It’s from Emerson College’s polling outfit, which somewhat famously caught Marco Rubio’s surge in Iowa just before this year’s caucus and which enjoys a respectable B rating from FiveThirtyEight. Post-convention polls of Ohio have been sort of close, with Clinton typically leading in the four-to-six point range. Post-convention polls of Pennsylvania have … not been close, with Clinton leading by nine points or more in four straight polls — although, notably, there hadn’t been a new poll of PA in three weeks. Realistically Trump needs to win both states to have any chance at an upset in November, so being within striking distance in Ohio in several polls this month meant little unless and until Pennsylvanians decided to play ball too.

If you believe Emerson, they’re ready to play.

Three new Emerson College polls show a tight race shaping up between Democrat Hillary Clinton and Republican Donald Trump in the key Rust Belt States of Ohio, Michigan and Pennsylvania. The two are deadlocked at 43% in Ohio. Clinton leads by three points in Pennsylvania (46% to 43%) and by five in Michigan (45% to 40%). The Libertarian Party’s Gary Johnson garners 7% of the vote in Pennsylvania and Michigan and 10% in Ohio. Green Party candidate Jill Stein receives 2% of the vote in Ohio and Pennsylvania and 3% in Michigan. Each poll consisted of 800 likely voters and had a margin of error of 3.4 percentage points…

There is a significant gender gap, with women breaking for Clinton by 26 points in Michigan (56% to 30%), 15 points in Pennsylvania (53% to 38%) and 13 points in Ohio (51% to 38%). In all three states, 49% of men plan to vote for Trump whereas only 33% of women support him in Ohio and Michigan and 38% in Pennsylvania.

Younger voters favor Clinton over Trump in Ohio (by 50% to 32%) and Pennsylvania (42% to 39%). But in Michigan, where young people helped Bernie Sanders stage an upset over Clinton in the Democratic primary, Trump leads 45% to 33% among those 18-34. Both candidates are receiving about 80% of their party vote. However, Independents are consistently lining up for Trump. In Ohio his edge with Independents is 47% to 30% for Clinton, in Michigan it’s 39% to 38% and in Pennsylvania 43% to 37%.

A 30-point difference among young adults in neighboring states, with Clinton +18 in Ohio and Trump +12 in Michigan among voters age 18-34, is not what you’d expect. In fact, you wouldn’t expect Trump to be leading among young voters anywhere, let alone by double digits. It’s consistently one of his worst demographics, with even Gary Johnson ahead of him within that group in a recent poll of Colorado. And it’s especially surprising to see him far outperforming Clinton among that group in Michigan, which is the most solidly Democratic of the three states surveyed here. Another major surprise: Emerson has Ohio Democratic Senate candidate Ted Strickland at, er, 25 percent in his match-up with Rob Portman, who takes 39 percent of the vote. (Fully 35 percent goes to the combination of “someone else” and “don’t know.”) Strickland does trail Portman badly in most other recent polls of Ohio but Emerson’s the only pollster with a margin in double digits, let alone 14 points. And they’re the only one that has Strickland anywhere near as poor as 25 percent. His lowest number in other polls this month was 39 percent.

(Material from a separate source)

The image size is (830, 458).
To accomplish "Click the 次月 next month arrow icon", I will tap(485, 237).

There’s something else worth noting in the Pennsylvania crosstabs. Emerson says that it weights its results according to how people voted in 2012. That can be tricky because people don’t report how they voted in the last election accurately. As Nate Cohn recently explained in writing about the LA Times daily tracking poll that typically looks strong for Trump, “Answers [in polls on who you voted for last time] tend to wind up biased toward the winner; often, people who vote for the loser say they ‘can’t remember’ or say they voted for someone else.” As a result, a pollster who’s weighting by 2012 vote should overcompensate by weighting slightly more towards those who say they voted for Obama in 2012 than Obama’s actual margin of victory that year. I.e. in a state like Pennsylvania that Obama won by five points, you’d want your current sample to lean towards Obama by several points greater than that. Instead, Emerson’s sample pretty much exactly reflects the actual Obama/Romney spread from 2012, with a margin of 5.5 points. That might mean that the poll results lean a bit more Republican than they should. This is why some analysts dislike weighting by 2012 vote, because you’re never quite sure how many people are and aren’t fibbing about how they really voted last time.

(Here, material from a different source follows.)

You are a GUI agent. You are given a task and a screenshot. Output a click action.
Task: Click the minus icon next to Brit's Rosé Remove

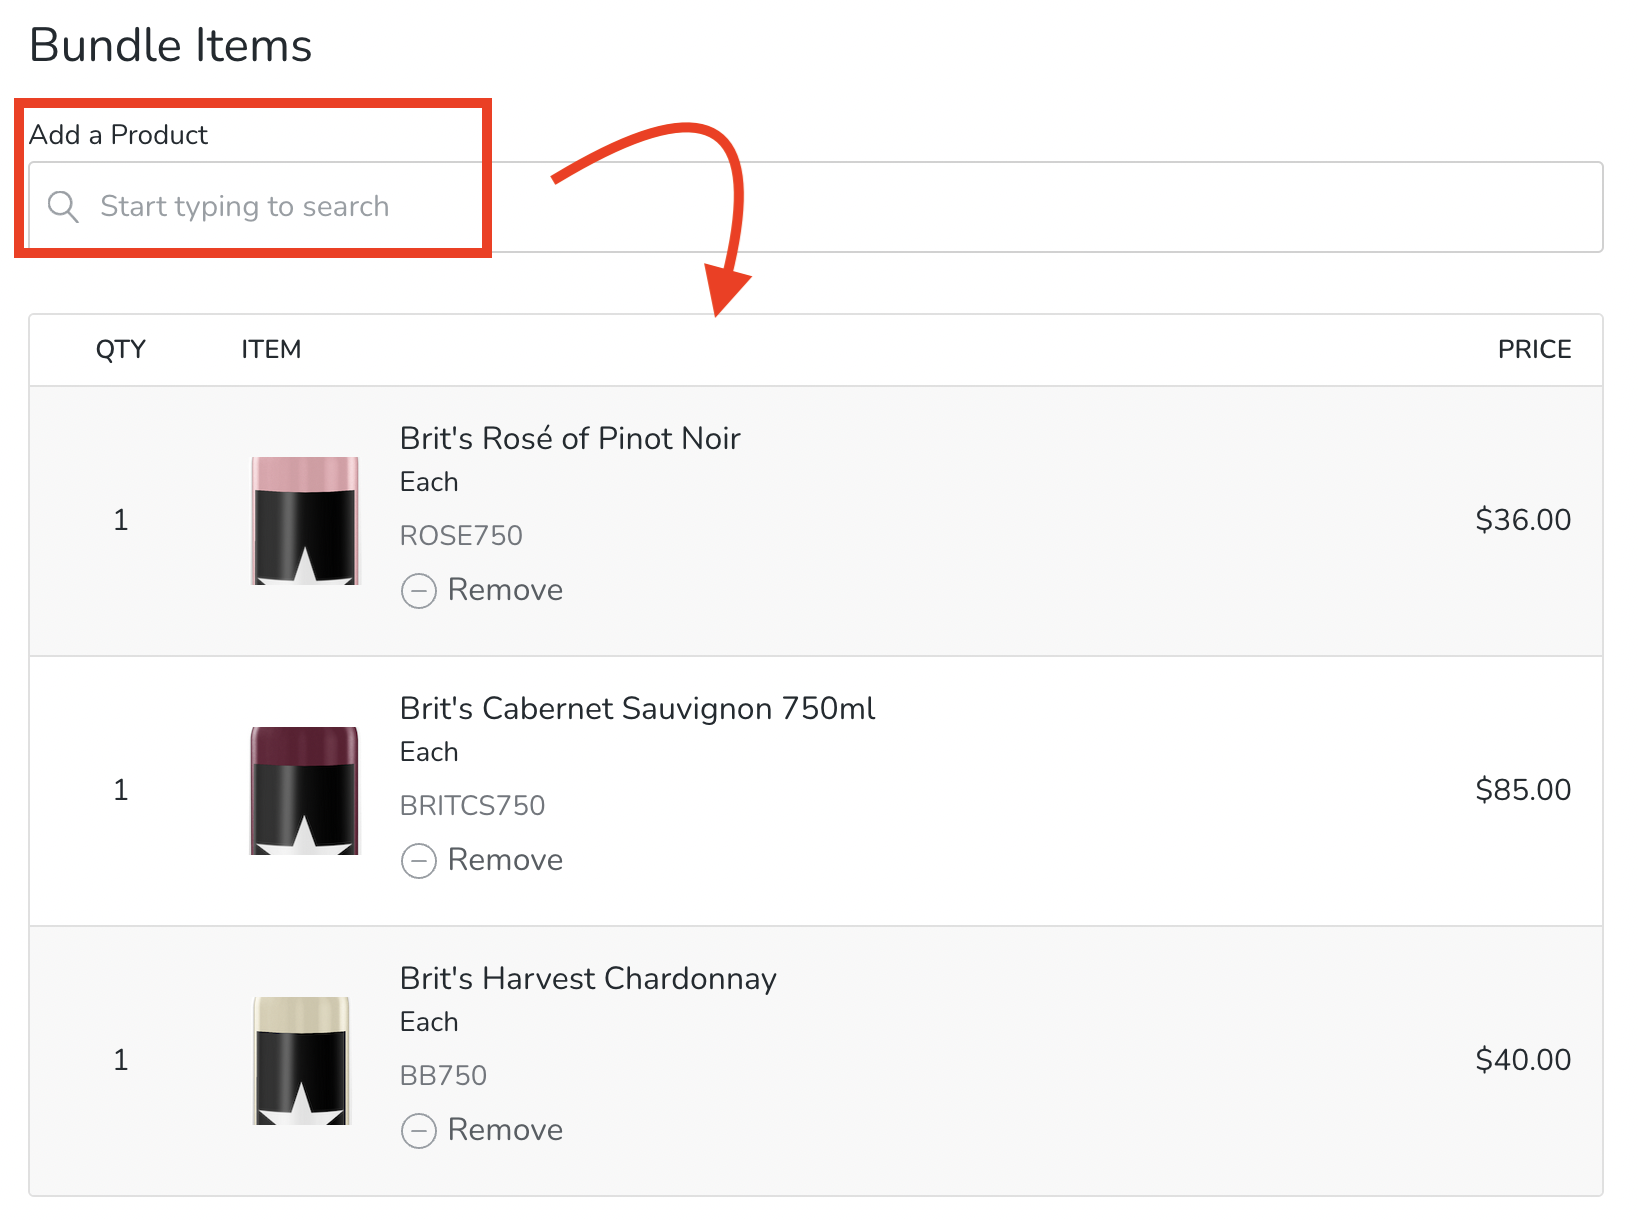[419, 591]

Hopefully more polls are coming this week, especially of Pennsylvania, so that we can test how tight the race really is. By the way, although Michigan is the biggest stretch for Trump among these three states, the last two polls there have Hillary leading by just five and seven points, respectively. My guess is that if Trump is in a position to pull an upset there, winning it won’t matter much since he’ll already be even better positioned to win the states he really needs to win the presidency, namely, Ohio, Pennsylvania, and Florida. But Michigan is further evidence of a tightening race. It’s the official start of “Trump rebound month”!